適用法規: 資通安全責任等級分級辦法 - 附表十資通系統防護基準.PDF
安全性檢測
滲透測試
如果說弱點掃描只是列個清單的好好先生,不痛不癢的還可以賴皮說有誤判,那麼本篇的滲透測試就是實實在在的暴燥壞蛋,一不開心可能直接將您打回老家了。測試的結果除了列出可利用的漏洞外,還會詳細說明了攻擊手法與結果,想賴都都賴不掉,很糟糕的技術呀(誤
從上述可知,滲透測試更像是一種技術、行為,但這裡仍然列出可自動化的軟體以便符(一ㄥˋ)合(ㄈㄨˋ)規範。
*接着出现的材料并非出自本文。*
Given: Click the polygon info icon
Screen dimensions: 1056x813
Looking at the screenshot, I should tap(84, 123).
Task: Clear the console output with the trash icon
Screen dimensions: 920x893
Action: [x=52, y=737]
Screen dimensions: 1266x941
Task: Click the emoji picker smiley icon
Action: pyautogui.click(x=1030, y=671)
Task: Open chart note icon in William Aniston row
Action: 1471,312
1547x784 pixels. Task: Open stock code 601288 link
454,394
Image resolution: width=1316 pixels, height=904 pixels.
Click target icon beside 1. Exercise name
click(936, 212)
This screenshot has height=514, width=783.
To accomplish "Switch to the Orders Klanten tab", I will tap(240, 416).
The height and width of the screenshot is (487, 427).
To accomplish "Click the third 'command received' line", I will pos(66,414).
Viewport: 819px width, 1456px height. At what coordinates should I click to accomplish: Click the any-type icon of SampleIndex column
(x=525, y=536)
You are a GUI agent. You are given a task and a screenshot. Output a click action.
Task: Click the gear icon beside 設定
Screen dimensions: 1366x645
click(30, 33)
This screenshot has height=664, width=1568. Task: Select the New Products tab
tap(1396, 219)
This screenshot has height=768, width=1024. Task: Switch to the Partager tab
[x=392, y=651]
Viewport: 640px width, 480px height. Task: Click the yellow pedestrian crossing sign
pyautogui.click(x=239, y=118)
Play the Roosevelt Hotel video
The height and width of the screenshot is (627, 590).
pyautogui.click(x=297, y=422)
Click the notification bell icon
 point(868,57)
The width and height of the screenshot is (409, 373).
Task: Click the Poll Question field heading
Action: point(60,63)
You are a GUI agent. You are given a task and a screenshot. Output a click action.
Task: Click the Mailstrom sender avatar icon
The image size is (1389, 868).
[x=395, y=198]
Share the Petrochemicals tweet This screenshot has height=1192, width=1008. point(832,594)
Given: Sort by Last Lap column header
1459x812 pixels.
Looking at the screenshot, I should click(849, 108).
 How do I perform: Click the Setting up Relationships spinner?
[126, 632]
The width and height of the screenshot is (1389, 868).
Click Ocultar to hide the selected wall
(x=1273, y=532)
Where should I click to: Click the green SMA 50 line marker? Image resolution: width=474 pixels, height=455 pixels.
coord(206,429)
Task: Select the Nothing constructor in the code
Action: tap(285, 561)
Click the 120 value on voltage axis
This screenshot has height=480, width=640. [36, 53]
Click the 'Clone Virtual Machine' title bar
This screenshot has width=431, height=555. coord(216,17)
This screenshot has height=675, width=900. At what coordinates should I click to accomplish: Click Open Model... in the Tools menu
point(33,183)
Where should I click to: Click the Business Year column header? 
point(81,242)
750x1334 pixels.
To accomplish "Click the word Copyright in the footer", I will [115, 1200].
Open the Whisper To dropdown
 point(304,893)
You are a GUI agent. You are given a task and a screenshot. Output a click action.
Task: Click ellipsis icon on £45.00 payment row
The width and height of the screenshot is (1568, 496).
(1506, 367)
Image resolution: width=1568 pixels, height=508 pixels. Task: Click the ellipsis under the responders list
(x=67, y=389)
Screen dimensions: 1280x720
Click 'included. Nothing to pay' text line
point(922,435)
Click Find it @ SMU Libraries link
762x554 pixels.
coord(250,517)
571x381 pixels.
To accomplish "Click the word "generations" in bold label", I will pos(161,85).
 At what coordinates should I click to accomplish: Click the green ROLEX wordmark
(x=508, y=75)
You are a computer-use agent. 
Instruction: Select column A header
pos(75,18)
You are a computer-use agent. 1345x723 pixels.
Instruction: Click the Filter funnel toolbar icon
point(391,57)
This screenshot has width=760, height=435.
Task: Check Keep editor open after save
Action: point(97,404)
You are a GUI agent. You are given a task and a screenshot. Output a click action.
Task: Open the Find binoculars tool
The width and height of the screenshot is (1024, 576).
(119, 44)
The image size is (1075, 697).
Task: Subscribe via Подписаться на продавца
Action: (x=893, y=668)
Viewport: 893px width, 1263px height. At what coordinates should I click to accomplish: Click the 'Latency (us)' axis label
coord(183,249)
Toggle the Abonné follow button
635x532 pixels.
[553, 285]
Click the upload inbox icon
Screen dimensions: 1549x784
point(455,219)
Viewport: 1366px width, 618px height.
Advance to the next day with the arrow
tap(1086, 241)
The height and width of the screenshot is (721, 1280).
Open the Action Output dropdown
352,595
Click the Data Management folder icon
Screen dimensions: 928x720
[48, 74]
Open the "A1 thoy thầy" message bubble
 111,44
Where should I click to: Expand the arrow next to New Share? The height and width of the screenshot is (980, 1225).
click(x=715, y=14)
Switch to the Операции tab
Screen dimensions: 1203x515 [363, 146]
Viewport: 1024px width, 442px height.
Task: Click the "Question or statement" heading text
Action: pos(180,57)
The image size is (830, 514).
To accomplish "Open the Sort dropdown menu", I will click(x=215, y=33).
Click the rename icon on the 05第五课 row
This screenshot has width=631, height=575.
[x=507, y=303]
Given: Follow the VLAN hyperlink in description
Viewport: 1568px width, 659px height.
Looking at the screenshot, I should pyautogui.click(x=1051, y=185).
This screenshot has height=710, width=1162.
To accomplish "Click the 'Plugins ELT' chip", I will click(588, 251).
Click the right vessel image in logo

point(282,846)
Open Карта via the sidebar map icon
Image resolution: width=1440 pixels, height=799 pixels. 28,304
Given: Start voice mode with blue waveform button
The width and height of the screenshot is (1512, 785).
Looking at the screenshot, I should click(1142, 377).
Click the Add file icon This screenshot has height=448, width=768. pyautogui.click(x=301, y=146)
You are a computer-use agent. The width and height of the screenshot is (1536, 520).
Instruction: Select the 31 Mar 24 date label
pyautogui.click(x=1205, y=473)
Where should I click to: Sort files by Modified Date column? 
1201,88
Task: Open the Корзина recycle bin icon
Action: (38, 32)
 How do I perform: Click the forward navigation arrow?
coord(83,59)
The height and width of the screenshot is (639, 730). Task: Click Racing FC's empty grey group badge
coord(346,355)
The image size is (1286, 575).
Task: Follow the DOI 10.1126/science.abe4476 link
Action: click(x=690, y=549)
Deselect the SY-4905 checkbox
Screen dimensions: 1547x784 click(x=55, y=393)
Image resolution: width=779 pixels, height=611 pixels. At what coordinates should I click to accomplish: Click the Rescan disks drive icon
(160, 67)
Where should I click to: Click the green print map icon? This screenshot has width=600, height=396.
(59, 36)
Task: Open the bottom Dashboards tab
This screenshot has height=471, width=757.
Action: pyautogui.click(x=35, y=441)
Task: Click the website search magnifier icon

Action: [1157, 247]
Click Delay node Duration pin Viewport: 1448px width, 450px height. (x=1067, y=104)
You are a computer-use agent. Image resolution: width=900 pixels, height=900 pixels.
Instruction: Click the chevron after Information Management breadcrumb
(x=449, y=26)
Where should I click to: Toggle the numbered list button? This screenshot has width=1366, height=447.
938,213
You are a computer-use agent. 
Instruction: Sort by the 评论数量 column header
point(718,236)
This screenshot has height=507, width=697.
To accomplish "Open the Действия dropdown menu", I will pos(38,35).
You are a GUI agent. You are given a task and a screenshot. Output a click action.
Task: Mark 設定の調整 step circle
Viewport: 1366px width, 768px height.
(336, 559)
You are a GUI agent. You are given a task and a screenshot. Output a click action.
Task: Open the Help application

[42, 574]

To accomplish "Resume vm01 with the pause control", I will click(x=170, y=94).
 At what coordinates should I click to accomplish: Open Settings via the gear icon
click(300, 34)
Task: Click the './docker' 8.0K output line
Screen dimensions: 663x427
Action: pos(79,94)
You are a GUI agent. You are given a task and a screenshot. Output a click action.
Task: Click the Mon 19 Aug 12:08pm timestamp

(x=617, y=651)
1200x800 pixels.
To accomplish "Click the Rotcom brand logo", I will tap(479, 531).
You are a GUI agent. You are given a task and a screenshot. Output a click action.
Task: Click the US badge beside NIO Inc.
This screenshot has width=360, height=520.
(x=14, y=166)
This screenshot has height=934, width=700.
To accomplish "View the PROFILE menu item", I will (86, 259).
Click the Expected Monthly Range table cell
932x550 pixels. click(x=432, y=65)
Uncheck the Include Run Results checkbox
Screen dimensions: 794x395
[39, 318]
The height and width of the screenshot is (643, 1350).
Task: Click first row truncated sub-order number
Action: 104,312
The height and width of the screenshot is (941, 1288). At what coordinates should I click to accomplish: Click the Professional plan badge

滲透掃描的適用範圍與弱點掃描沒有太大的不同,簡單區分就是淺與深的程度,弱點掃描能夠快速的產出、成本較低,使用也較頻繁,法規規定每年至少一次。而滲透掃描的思維是模擬駭客的攻擊,因此使用的手法多、組合性也多,成本較高的情況下,規定每2年執行一次即可。
滲透測試的技術門檻較高,如果要認真起來,請尋找一家經驗豐富的廠商,給予充足的時間,再進行手動會可靠的多,當然 $$ 也隨之高漲。